Action item:
Comb through the entries for "button" and pull out each line that holds it.

Data records:
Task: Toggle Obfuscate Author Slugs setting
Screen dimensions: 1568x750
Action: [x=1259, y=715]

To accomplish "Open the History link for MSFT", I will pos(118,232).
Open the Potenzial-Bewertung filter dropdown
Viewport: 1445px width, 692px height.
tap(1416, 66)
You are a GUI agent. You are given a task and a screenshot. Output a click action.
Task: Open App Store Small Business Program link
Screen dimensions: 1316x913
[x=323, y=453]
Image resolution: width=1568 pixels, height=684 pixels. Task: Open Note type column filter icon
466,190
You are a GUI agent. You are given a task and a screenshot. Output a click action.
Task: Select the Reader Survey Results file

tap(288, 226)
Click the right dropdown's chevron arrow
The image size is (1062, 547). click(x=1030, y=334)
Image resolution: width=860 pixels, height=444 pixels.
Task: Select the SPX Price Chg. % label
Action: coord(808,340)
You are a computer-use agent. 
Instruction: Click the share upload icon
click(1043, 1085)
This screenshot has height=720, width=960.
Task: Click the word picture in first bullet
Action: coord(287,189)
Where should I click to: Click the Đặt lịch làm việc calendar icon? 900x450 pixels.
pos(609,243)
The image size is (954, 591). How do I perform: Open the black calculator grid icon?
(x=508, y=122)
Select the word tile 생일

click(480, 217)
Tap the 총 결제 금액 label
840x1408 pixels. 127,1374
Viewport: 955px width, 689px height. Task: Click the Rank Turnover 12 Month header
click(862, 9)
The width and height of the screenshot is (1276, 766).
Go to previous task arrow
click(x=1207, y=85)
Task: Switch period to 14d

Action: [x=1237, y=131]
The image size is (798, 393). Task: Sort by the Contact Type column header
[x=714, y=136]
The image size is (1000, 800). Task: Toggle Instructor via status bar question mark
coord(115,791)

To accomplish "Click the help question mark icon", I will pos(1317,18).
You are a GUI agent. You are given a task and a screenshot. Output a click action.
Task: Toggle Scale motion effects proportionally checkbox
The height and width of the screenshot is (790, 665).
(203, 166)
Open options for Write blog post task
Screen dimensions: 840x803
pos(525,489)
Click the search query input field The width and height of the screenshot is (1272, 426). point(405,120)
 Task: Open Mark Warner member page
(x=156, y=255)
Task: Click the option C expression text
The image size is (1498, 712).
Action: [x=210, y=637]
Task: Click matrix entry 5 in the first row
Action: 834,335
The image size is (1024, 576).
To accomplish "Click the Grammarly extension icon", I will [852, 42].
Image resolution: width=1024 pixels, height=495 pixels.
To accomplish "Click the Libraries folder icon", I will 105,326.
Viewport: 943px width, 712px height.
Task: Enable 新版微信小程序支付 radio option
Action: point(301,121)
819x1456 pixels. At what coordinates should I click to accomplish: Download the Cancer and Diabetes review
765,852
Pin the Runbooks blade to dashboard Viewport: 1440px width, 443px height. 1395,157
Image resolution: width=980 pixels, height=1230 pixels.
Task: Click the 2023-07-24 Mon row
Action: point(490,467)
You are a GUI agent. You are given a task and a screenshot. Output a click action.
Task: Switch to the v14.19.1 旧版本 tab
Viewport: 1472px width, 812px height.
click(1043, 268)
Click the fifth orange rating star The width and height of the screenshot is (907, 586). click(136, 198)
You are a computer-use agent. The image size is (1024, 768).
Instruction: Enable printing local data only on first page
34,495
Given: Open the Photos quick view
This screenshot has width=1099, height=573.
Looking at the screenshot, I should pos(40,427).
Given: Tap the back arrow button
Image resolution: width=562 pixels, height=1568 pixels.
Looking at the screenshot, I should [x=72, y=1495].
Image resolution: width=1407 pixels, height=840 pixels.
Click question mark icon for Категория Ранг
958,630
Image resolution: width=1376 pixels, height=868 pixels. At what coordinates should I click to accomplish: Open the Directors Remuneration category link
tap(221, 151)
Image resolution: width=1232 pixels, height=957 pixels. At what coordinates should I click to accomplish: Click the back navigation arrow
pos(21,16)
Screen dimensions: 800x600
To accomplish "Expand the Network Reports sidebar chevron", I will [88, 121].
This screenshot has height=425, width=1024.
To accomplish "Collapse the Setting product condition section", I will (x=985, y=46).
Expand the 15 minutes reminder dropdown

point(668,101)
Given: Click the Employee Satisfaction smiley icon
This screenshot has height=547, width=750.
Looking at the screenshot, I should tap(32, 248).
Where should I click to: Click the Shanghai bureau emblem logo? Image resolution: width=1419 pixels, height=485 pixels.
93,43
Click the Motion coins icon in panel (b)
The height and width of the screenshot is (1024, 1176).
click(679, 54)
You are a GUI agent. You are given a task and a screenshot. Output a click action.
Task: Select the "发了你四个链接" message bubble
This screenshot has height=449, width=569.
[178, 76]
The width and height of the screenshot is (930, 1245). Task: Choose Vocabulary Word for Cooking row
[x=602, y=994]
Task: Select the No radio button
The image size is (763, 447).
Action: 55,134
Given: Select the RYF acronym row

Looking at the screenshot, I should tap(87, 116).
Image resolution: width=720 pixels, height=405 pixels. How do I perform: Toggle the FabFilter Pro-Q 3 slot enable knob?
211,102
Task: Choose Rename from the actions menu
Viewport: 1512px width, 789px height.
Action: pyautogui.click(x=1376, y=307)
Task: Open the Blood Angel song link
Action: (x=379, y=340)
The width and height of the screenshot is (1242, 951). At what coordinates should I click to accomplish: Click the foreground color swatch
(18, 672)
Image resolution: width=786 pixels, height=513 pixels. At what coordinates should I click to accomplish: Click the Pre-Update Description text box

Output for this task:
Given: Tap the back arrow button
Task: Select the No radio button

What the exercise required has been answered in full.